Speaking to the New York Times, Gary Ingle, chief executive of the Music Teachers National Association, explained that the technology is allowing individuals to teach students all over the world.
“There will be people who would never take a music lesson unless it’s done online. As music teachers, we should be willing to meet students where they are,” he said.
Some musicians with less common instruments also have greater access to teachers via the internet.
Dr John McClure, a pathologist from Minnesota, is learning to play the bagpipes from Jori Chisholm in Seattle. His lessons include those during working hours.
“I’ve been on call, waiting for a specimen from the O.R., and I’ll do a lesson with Jori,” he told the news provider.
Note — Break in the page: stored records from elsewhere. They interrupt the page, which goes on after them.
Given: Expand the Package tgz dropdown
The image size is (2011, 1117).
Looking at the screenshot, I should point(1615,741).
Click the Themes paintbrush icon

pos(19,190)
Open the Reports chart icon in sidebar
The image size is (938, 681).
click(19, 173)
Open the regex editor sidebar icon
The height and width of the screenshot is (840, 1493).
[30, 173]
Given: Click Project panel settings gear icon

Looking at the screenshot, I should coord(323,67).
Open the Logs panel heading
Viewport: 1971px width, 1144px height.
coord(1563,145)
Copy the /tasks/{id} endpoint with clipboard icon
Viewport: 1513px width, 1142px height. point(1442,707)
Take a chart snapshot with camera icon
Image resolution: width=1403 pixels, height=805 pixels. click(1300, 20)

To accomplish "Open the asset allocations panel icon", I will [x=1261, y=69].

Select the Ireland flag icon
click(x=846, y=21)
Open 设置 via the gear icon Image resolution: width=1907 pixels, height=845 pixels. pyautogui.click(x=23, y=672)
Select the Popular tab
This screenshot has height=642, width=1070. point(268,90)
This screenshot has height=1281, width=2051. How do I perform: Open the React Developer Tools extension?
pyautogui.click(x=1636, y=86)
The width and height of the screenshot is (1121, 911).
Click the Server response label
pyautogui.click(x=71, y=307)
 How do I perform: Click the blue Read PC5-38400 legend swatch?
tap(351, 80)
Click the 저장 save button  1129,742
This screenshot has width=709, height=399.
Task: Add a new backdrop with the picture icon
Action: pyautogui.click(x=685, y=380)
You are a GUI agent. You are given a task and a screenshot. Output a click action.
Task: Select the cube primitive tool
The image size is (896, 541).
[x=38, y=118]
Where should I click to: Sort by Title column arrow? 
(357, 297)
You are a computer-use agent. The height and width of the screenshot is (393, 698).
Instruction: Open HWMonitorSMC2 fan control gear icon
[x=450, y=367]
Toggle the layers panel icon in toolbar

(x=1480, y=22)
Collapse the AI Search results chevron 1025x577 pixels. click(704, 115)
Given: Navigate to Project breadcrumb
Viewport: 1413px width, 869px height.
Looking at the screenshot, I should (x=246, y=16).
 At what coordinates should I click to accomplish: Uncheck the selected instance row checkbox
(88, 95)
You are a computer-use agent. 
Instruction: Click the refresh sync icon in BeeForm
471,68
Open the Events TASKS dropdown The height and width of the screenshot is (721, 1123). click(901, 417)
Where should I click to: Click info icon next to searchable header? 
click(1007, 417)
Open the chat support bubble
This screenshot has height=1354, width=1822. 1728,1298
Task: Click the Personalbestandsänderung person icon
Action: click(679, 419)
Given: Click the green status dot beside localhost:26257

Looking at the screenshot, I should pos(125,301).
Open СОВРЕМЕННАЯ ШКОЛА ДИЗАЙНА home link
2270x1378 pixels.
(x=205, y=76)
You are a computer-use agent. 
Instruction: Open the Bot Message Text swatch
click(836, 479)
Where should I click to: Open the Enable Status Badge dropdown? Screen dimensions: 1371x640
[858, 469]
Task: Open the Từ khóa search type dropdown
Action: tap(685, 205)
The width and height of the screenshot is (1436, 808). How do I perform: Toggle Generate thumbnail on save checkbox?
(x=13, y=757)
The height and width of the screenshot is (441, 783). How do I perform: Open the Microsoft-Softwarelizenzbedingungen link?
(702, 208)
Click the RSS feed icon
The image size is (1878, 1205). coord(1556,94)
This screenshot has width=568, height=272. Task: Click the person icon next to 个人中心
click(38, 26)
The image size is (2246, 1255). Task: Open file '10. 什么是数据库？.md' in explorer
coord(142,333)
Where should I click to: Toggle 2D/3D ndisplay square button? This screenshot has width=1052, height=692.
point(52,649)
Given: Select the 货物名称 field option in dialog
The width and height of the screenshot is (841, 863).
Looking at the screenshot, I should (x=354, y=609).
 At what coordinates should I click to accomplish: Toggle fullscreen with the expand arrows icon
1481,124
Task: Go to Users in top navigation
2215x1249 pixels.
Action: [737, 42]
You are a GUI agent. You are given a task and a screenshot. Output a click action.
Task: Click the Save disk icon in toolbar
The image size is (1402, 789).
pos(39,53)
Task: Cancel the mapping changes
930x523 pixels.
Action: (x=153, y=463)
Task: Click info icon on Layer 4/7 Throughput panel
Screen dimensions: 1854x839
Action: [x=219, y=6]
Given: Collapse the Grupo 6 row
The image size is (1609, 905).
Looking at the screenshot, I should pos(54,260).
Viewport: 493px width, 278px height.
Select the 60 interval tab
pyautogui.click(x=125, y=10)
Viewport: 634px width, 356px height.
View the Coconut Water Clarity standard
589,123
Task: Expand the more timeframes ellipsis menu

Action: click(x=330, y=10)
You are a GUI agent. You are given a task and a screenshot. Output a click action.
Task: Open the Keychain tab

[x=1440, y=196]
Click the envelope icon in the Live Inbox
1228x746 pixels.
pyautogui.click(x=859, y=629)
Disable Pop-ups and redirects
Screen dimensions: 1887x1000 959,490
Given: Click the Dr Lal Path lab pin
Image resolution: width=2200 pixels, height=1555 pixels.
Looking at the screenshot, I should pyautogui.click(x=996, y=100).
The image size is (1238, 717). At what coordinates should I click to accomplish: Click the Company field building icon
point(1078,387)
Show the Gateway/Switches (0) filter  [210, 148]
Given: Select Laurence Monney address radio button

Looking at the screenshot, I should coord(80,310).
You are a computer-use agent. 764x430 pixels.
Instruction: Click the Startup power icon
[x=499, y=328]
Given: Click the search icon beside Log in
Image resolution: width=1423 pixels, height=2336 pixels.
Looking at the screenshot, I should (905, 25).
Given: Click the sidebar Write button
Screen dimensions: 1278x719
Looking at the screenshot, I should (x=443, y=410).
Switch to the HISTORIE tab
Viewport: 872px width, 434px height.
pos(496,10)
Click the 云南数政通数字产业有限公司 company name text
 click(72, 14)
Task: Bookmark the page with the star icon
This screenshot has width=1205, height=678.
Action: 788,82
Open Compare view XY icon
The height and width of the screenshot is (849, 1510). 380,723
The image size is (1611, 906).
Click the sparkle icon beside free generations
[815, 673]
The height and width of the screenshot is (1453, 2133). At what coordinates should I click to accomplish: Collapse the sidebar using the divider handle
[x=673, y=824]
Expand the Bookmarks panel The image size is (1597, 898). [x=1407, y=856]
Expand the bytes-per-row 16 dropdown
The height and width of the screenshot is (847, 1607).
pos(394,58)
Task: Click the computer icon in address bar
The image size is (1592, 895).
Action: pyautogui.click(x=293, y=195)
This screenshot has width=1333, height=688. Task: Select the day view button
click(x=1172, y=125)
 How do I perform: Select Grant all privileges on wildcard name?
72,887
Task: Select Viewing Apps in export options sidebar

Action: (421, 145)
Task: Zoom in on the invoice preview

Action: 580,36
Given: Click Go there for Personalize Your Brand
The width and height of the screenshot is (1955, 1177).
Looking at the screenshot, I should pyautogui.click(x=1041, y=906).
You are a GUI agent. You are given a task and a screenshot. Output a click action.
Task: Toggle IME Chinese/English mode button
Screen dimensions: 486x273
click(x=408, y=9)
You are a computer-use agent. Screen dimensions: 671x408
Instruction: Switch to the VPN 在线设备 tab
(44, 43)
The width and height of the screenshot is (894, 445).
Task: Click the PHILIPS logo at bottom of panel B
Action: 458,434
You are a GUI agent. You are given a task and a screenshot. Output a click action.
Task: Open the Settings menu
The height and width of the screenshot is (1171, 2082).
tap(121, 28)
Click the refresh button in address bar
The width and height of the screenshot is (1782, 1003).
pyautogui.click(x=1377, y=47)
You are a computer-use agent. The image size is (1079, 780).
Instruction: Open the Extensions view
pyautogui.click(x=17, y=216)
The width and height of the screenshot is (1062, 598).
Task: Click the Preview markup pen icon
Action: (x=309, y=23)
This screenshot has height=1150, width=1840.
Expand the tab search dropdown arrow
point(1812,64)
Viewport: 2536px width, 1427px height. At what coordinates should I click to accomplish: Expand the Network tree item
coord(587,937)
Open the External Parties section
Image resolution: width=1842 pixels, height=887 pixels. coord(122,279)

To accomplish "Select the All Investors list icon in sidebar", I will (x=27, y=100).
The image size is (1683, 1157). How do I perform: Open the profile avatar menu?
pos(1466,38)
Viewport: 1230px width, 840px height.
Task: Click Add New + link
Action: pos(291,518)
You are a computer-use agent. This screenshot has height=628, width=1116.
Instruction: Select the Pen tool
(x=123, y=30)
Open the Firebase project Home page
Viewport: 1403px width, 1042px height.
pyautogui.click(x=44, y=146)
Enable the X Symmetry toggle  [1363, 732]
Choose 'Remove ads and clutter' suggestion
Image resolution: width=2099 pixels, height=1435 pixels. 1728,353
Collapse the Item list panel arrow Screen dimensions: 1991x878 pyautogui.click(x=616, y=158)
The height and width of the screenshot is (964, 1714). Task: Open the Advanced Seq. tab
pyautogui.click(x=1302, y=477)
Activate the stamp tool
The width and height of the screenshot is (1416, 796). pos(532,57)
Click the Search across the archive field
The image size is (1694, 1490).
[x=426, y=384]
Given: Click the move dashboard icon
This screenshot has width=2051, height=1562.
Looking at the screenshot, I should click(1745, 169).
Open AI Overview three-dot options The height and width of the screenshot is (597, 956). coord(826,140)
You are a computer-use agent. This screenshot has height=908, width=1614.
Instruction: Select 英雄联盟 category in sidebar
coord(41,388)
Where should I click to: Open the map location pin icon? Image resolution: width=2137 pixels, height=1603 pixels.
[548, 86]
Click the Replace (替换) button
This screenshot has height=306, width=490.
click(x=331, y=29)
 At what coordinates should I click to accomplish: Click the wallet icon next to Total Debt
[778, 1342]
Elsewhere, younger students use webcam lessons so that parents do not have to transport them to lessons.
As for teachers, they can use the technology to conveniently squeeze in extra students and find more pupils from further afield.
Nick Antonaccio, owner of music studio Rockfactory, also told the New York Times that lesson schedules are often more consistent as there tend to be fewer conflicts like traffic and other extracurricular activities.
Not only this, but lessons can be recorded to help students practice during the week.
However, it is unlikely that Skype will become the main method in which music lessons are conducted as without in-person interaction teachers cannot manipulate their student’s fingers on the instrument.
During a tough economic climate though, some musicians can build up a small business from their own home.